Ожидаю ли я еще выхода твоей книги, в надежде на тебя, или я уже не боюсь, читая, заблудиться в этой местности, обдающей ледяным холодом, среди калек и дураков, неполноценных созданий, которые лишь благодаря своим заблуждениям сроднились с людьми, некогда вставшими на твоем пути, — пути нашего человека, к которому ты примеряешь имя Джон?
Ах, Бен, что с нами происходит? Во рту у меня вкус пыли. Вереск осыпался, и твой плащ больше не греет. Остались неизмененными твой голос, твое лицо, твои жесты, твоя улыбка, резко очерченные губы, твоя рука и то, как ты кладешь мне ее на шею… ты такой, каким ты был, я это вижу, в то же время ты неудержимо становишься иным. Что это, изменившийся угол зрения, возвращение в прошлое, перемена света, ставящие под сомнение казавшиеся ранее достоверными образы людей и арену их действий, искажающие контуры предметов, делающие более светлыми и насыщенными краски? Ночью на аспидной доске неба я немедленно пишу: люблю тебя, а утром над стертыми буквами читаю вопрос: кого?

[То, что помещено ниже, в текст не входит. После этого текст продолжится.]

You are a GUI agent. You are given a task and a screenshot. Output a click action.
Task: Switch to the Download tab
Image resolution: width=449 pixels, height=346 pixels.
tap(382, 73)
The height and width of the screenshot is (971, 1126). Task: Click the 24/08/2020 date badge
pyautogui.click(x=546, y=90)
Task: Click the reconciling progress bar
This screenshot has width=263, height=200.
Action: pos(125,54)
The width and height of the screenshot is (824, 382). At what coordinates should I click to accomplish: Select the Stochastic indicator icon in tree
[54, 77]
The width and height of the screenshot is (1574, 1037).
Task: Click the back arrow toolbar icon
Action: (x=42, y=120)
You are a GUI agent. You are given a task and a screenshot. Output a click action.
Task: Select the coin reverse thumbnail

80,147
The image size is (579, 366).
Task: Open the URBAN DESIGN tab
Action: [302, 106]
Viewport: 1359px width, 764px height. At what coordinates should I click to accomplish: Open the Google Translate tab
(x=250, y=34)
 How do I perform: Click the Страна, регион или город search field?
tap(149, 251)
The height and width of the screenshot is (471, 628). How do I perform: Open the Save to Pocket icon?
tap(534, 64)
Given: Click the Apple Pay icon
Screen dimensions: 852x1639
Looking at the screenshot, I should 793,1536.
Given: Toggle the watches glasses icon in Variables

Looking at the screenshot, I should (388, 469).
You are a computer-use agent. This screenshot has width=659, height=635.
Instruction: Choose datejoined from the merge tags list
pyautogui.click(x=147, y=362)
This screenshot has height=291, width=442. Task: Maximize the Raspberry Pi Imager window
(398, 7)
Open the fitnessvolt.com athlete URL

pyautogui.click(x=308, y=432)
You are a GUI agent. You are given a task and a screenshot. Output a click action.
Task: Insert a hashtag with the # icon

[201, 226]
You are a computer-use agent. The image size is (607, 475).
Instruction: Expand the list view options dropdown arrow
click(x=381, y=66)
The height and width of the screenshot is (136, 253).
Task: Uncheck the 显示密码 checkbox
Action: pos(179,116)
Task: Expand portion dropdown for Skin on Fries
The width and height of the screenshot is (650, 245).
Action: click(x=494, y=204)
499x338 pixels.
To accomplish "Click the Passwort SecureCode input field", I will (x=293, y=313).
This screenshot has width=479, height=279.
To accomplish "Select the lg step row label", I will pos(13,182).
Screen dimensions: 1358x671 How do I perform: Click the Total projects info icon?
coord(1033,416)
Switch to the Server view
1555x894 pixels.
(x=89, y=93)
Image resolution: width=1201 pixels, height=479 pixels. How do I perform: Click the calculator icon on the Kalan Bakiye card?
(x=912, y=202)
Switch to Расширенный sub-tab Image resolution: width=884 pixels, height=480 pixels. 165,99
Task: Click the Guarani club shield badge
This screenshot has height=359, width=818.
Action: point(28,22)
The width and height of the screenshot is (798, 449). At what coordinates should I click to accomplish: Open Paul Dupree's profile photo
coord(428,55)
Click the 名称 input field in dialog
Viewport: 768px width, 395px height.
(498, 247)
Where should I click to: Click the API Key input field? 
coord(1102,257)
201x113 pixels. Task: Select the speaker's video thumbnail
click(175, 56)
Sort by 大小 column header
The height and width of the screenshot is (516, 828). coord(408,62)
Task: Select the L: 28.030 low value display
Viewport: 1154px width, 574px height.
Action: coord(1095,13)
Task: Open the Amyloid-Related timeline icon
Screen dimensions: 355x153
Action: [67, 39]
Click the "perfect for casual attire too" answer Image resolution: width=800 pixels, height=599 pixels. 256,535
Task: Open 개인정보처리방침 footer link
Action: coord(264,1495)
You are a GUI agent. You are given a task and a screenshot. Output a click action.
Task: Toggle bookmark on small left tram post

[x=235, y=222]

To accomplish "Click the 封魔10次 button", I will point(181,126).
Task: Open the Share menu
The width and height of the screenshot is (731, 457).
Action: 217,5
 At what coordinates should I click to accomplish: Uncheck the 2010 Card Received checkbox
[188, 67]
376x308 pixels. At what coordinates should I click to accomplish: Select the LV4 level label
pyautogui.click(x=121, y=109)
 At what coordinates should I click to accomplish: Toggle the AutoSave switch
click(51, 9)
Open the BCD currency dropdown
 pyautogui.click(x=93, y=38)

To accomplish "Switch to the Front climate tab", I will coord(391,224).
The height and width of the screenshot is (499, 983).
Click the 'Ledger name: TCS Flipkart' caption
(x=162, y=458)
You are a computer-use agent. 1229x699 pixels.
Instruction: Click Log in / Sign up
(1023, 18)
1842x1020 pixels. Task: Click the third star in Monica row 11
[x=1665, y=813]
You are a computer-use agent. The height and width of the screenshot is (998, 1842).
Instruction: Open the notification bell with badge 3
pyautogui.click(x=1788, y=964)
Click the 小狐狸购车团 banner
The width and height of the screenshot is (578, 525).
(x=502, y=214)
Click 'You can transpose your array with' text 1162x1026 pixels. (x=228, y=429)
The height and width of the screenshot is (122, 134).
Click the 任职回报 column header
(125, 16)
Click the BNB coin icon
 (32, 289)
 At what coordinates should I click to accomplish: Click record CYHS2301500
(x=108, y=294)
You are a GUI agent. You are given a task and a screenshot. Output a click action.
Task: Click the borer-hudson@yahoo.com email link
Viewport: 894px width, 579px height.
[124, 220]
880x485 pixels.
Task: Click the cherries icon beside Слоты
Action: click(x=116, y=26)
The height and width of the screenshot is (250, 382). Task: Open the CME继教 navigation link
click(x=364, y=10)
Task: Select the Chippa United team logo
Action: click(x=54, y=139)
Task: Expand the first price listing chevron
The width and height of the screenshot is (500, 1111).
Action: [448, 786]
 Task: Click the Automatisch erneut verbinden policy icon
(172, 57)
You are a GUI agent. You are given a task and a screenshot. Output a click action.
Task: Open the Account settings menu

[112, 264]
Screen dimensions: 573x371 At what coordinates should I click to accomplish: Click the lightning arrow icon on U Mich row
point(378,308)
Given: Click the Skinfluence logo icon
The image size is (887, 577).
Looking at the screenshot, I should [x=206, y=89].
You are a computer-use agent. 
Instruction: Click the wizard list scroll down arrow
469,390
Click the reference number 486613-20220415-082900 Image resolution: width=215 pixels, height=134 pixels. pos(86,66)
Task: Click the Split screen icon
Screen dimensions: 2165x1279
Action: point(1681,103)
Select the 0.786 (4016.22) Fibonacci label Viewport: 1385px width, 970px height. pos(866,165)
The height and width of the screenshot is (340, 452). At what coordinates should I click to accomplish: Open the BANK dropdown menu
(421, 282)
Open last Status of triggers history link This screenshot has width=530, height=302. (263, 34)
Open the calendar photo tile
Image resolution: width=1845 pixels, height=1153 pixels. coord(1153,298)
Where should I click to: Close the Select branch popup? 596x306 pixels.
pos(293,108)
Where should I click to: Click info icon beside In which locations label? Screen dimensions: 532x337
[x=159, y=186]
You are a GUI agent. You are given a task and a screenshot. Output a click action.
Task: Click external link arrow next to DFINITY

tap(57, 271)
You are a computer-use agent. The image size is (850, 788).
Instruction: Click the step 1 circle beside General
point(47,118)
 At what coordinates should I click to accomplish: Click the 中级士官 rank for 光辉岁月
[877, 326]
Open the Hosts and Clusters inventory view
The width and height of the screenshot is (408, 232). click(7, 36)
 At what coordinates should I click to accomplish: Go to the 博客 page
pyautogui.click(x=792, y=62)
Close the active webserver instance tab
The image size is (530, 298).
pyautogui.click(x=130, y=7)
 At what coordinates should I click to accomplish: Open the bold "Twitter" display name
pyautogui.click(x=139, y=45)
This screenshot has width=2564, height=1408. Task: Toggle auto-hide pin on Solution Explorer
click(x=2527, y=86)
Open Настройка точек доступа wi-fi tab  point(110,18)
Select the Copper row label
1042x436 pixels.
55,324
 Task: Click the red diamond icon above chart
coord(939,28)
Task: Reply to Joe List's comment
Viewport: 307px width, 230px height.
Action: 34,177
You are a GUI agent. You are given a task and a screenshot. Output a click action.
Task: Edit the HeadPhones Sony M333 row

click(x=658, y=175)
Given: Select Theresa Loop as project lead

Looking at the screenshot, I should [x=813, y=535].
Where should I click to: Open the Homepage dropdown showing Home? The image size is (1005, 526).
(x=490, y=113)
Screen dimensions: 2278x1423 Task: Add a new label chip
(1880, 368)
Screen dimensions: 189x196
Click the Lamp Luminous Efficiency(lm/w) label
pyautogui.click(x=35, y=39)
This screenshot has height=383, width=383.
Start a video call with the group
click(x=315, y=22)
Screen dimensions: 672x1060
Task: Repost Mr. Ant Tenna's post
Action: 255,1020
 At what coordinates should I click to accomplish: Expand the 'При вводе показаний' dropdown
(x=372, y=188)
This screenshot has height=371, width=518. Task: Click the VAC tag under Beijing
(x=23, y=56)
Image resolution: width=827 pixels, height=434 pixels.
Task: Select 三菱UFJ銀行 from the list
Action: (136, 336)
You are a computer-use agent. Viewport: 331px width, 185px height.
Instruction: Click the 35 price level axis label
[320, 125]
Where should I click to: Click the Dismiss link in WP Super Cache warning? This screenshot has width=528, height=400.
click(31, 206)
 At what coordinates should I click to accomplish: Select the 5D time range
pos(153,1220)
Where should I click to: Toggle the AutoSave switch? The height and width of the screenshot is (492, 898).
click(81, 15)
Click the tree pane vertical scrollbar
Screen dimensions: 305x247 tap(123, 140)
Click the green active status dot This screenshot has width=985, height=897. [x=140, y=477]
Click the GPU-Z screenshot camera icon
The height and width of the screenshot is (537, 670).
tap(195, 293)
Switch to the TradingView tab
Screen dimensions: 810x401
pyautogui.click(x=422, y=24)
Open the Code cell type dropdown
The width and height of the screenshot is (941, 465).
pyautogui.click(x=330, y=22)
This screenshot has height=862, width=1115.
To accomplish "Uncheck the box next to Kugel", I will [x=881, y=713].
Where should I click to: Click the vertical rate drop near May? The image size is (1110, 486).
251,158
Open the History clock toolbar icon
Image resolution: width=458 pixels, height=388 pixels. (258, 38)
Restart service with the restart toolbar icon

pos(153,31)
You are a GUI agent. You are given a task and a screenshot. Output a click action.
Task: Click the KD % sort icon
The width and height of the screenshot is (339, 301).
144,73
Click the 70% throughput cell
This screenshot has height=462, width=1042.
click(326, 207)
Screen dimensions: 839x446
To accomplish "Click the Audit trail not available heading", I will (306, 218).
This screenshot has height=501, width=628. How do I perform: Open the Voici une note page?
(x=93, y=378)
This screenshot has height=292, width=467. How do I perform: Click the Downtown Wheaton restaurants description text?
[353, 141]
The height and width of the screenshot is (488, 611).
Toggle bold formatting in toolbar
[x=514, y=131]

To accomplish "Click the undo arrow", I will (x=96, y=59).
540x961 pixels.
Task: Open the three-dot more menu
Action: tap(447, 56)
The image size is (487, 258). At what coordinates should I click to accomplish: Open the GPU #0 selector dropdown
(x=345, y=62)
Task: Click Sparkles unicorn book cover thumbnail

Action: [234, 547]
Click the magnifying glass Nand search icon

Прошла неделя, прежде чем он появился; впервые он ждал ее за городом у кладбищенской решетки, в кармане пиджака лежал его предлог для встречи — отпечатанный в типографии цветок, — подготовленные выражение лица и голос для шутки по поводу его визита к чертовой бабушке, и слишком поздно заметил, что Франциска не одна. То, что она покраснела, ее скованная речь вызвали в нем беспокойство; прошла неделя: потеря времени для него, выигрыш во времени для другого — может быть, он уже помеха? Он поздоровался с Шафхойтлином, тот в ответ кивнул, также молча, но не был озадачен, как Франциска, только на одно мгновение окинул его пристальным взглядом человека, пытающегося вызвать в памяти какую-то ускользающую, но важную деталь из того, что привиделось ему во сне. Водитель самосвала и мнимый школьный товарищ этой Линкерханд (но его возраст, седые волосы изобличают ее во лжи), вечер в баре, когда ему показалось, что он узнал этот лоб, эти калмыцкие глаза, как на разорванной фотографии.
— Вы знакомы? — пробормотала Франциска и назвала имя: Троянович. Шафхойтлин сказал «нет», без обязывающих пустых фраз, не задавая вопросов о возможных родственных отношениях с двумя известными братьями или об одном известном молодом человеке, члене Союза свободной немецкой молодежи, одном из дюжины журналистов, которые в свое время под крупными заголовками публиковали материалы, всячески расхваливающие новатора Шафхойтлина и разукрашенные серебряной канителью пышных фраз.
Мой автобус. До завтра, фрау Линкерханд. Она долго смотрела ему вслед, слишком долго, решил Троянович.
— Ты выглядишь больной, — сказал он.
— Странно, у него походка моряка, — сказала Франциска. Свои опухшие веки она спрятала под защитными очками. — Да, мне действительно чертовски плохо.
У него сжалось сердце. Она страдает, но она выстоит (Шафхойтлин?). Слишком поздно, подумал он, чтобы наверстать упущенное за месяцы и сказать наконец без всяких колебаний: я люблю тебя, — и тем не менее добавил про себя: насколько я в этом разбираюсь.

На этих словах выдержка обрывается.